> _WHAT THIS TASK INVOLVES_:
All of the entries need to be written out again, exactly as they are.

Data extracted from a collection
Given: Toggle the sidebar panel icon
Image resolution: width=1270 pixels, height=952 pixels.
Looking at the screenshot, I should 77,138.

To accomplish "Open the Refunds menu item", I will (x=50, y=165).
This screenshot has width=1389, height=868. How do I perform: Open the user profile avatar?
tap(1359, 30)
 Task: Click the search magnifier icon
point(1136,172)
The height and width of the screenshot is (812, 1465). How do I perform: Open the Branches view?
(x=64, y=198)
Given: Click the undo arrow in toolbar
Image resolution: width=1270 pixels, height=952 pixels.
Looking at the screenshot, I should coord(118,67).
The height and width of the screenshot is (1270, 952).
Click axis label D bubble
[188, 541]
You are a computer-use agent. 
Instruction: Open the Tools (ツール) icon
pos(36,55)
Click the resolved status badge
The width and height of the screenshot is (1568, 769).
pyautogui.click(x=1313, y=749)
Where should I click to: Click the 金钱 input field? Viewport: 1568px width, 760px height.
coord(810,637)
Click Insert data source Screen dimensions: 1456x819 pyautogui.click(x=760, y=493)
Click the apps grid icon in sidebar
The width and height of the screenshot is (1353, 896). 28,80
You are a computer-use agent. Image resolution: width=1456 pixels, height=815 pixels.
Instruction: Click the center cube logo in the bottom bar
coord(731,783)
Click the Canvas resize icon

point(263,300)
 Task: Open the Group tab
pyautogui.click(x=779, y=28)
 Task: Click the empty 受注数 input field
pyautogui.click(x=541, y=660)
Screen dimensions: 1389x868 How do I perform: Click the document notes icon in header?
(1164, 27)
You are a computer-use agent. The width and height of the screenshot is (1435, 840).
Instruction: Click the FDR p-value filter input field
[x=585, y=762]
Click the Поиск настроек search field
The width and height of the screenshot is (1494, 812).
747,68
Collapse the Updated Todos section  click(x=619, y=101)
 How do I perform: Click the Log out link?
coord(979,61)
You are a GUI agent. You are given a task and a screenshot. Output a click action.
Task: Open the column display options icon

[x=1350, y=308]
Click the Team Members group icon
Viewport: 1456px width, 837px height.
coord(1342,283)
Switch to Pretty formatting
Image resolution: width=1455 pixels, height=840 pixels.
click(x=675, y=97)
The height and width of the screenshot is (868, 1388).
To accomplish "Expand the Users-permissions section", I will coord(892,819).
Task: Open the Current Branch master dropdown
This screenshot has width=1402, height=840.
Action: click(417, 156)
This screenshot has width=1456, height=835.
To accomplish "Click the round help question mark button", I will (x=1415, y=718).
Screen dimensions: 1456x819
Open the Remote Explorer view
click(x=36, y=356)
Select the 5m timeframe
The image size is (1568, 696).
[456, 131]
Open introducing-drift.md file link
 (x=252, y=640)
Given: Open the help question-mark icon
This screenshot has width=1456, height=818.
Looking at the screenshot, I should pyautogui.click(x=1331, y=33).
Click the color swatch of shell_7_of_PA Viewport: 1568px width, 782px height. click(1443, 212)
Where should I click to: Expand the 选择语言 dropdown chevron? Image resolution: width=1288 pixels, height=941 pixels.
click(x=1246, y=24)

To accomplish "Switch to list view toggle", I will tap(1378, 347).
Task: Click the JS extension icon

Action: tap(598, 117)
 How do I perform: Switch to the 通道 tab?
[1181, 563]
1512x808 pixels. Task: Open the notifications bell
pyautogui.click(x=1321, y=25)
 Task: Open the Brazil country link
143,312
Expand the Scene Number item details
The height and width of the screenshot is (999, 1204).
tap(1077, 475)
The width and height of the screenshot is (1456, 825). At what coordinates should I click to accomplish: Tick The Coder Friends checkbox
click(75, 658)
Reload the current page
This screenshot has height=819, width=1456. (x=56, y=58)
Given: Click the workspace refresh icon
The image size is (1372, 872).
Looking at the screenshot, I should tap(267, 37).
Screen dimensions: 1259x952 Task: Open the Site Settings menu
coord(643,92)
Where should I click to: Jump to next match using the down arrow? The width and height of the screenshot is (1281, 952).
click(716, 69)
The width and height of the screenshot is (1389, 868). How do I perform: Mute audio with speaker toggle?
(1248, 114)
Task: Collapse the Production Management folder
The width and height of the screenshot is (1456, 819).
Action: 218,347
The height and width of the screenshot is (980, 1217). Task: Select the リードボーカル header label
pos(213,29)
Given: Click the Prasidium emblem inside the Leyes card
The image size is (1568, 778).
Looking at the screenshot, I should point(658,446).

> _WRITTEN ANSWER_:
Given: Toggle the sidebar panel icon
Image resolution: width=1270 pixels, height=952 pixels.
Looking at the screenshot, I should 77,138.

To accomplish "Open the Refunds menu item", I will (x=50, y=165).
This screenshot has width=1389, height=868. How do I perform: Open the user profile avatar?
tap(1359, 30)
 Task: Click the search magnifier icon
point(1136,172)
The height and width of the screenshot is (812, 1465). How do I perform: Open the Branches view?
(x=64, y=198)
Given: Click the undo arrow in toolbar
Image resolution: width=1270 pixels, height=952 pixels.
Looking at the screenshot, I should coord(118,67).
The height and width of the screenshot is (1270, 952).
Click axis label D bubble
[188, 541]
You are a computer-use agent. 
Instruction: Open the Tools (ツール) icon
pos(36,55)
Click the resolved status badge
The width and height of the screenshot is (1568, 769).
pyautogui.click(x=1313, y=749)
Where should I click to: Click the 金钱 input field? Viewport: 1568px width, 760px height.
coord(810,637)
Click Insert data source Screen dimensions: 1456x819 pyautogui.click(x=760, y=493)
Click the apps grid icon in sidebar
The width and height of the screenshot is (1353, 896). 28,80
You are a computer-use agent. Image resolution: width=1456 pixels, height=815 pixels.
Instruction: Click the center cube logo in the bottom bar
coord(731,783)
Click the Canvas resize icon

point(263,300)
 Task: Open the Group tab
pyautogui.click(x=779, y=28)
 Task: Click the empty 受注数 input field
pyautogui.click(x=541, y=660)
Screen dimensions: 1389x868 How do I perform: Click the document notes icon in header?
(1164, 27)
You are a computer-use agent. The width and height of the screenshot is (1435, 840).
Instruction: Click the FDR p-value filter input field
[x=585, y=762]
Click the Поиск настроек search field
The width and height of the screenshot is (1494, 812).
747,68
Collapse the Updated Todos section  click(x=619, y=101)
 How do I perform: Click the Log out link?
coord(979,61)
You are a GUI agent. You are given a task and a screenshot. Output a click action.
Task: Open the column display options icon

[x=1350, y=308]
Click the Team Members group icon
Viewport: 1456px width, 837px height.
coord(1342,283)
Switch to Pretty formatting
Image resolution: width=1455 pixels, height=840 pixels.
click(x=675, y=97)
The height and width of the screenshot is (868, 1388).
To accomplish "Expand the Users-permissions section", I will coord(892,819).
Task: Open the Current Branch master dropdown
This screenshot has width=1402, height=840.
Action: click(417, 156)
This screenshot has width=1456, height=835.
To accomplish "Click the round help question mark button", I will (x=1415, y=718).
Screen dimensions: 1456x819
Open the Remote Explorer view
click(x=36, y=356)
Select the 5m timeframe
The image size is (1568, 696).
[456, 131]
Open introducing-drift.md file link
 (x=252, y=640)
Given: Open the help question-mark icon
This screenshot has width=1456, height=818.
Looking at the screenshot, I should pyautogui.click(x=1331, y=33).
Click the color swatch of shell_7_of_PA Viewport: 1568px width, 782px height. click(1443, 212)
Where should I click to: Expand the 选择语言 dropdown chevron? Image resolution: width=1288 pixels, height=941 pixels.
click(x=1246, y=24)

To accomplish "Switch to list view toggle", I will tap(1378, 347).
Task: Click the JS extension icon

Action: tap(598, 117)
 How do I perform: Switch to the 通道 tab?
[1181, 563]
1512x808 pixels. Task: Open the notifications bell
pyautogui.click(x=1321, y=25)
 Task: Open the Brazil country link
143,312
Expand the Scene Number item details
The height and width of the screenshot is (999, 1204).
tap(1077, 475)
The width and height of the screenshot is (1456, 825). At what coordinates should I click to accomplish: Tick The Coder Friends checkbox
click(75, 658)
Reload the current page
This screenshot has height=819, width=1456. (x=56, y=58)
Given: Click the workspace refresh icon
The image size is (1372, 872).
Looking at the screenshot, I should tap(267, 37).
Screen dimensions: 1259x952 Task: Open the Site Settings menu
coord(643,92)
Where should I click to: Jump to next match using the down arrow? The width and height of the screenshot is (1281, 952).
click(716, 69)
The width and height of the screenshot is (1389, 868). How do I perform: Mute audio with speaker toggle?
(1248, 114)
Task: Collapse the Production Management folder
The width and height of the screenshot is (1456, 819).
Action: 218,347
The height and width of the screenshot is (980, 1217). Task: Select the リードボーカル header label
pos(213,29)
Given: Click the Prasidium emblem inside the Leyes card
The image size is (1568, 778).
Looking at the screenshot, I should point(658,446).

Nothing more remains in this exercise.